第25話  「やる気が出ない」に鍼灸治療 本文へジャンプ
「なんかだるい、頭がすっきりしない、やる気が出ない」
こういう訴えの患者さんが最近多く来院されるのは、
当クリニックだけの傾向ではないと思います。
今年はコロナ禍によって行動を制限され、負の非日常を強いられ、
本来当然守られるべきQOLが著しく低下した人が多かったですね。
そのうえ、自粛生活による運動不足で、代謝が落ち、筋力が落ち、
そうなると疲れやすくなり、身体がだるくなり、何をするのも億劫になります。
その悪循環にさらに追い打ちをかけたのが、今年の異常気象です。
長引いた梅雨がやっと明けたと思ったら、すぐに記録的な暑さの夏が訪れ、
台風通過の後にいきなり朝晩寒いくらいになり・・・
これでは自律神経も乱れてしまい、さらに体調が悪化してしまいます。

でも、鍼灸治療を受けて帰る患者さんは、異口同音に、
「あぁ〜なんか頭がすっきりして体が軽くなりました〜」と言われます。
そして、次回来院時には、「先生、やる気が出てきてちょっと色々行動し
始めました。
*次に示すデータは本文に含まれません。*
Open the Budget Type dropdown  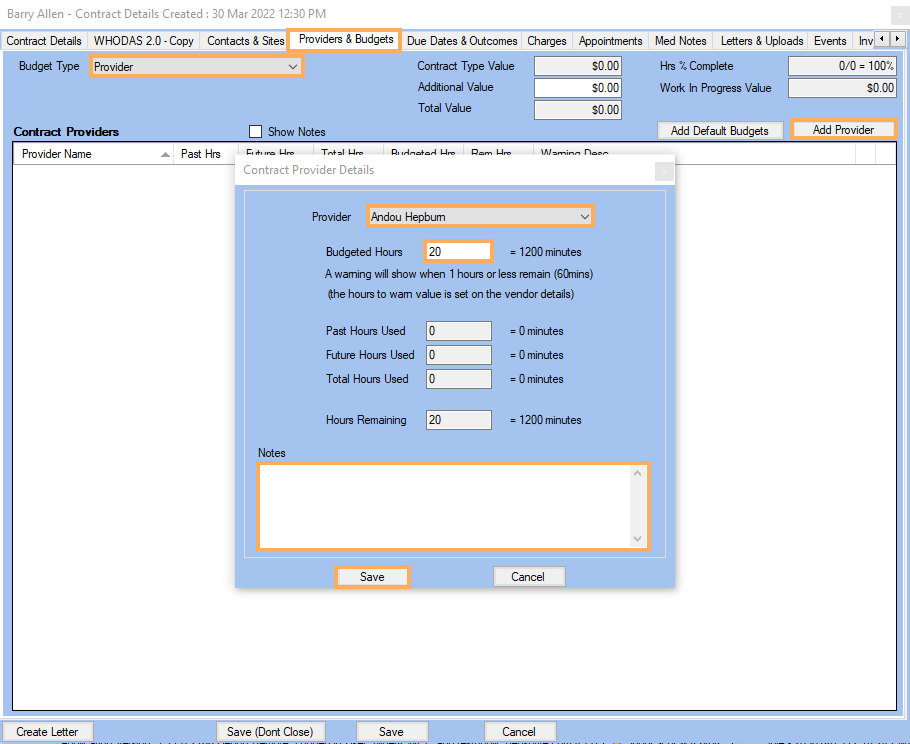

」と嬉しそうに言われると、私も嬉しくなります。

鍼灸治療の明確なエビデンスはいまだ確立されてはいませんが、
全身の血流が良くなり代謝が上がると言われており、
脳内物質で有名な、ドーパミンやセロトニンの分泌を促進するとの、
学会報告も多数見られます。
患者さん達のやる気が出るのも頷けるというものです。
本人の脳から本来分泌されるべき量の物質がさまざまな要因で阻害され、
不足している状態にツンツンと鍼灸治療で刺激し、正常に戻すので、
副作用も弊害も無く、安心安全と言えます。
ただ、外から入れるお薬ほどの強い作用は無いので、
「軽いうつ傾向」の時にタイミングよく治療するのが最適です。

鍼灸治療でやる気が出てきた患者さんに、私が必ず勧めるのが、
適度な運動です。
せっかく治療でやる気が出てきたのに、運動せずにゴロゴロしていては、
元の木阿弥です。
運動して筋力アップし代謝促進を維持することで、
さらにやる気が出てきます。
こう言うと、真面目な人ほど、いきなりスクワット50回したとか、
いきなり1時間以上歩いたとか言って、膝や腰を傷める傾向があるので、
「こんなんで効果あるの?」という程度から軽く始めて、徐々に、
記録を伸ばしていってね、と言っています。

コロナに加えインフルエンザや普通の風邪などに気を付けながら
過ごさないといけない冬がもうすぐそこにやってきています。
免疫力も上げると言われている鍼灸治療と適度な運動で、
この冬を乗り切っていきたいですね。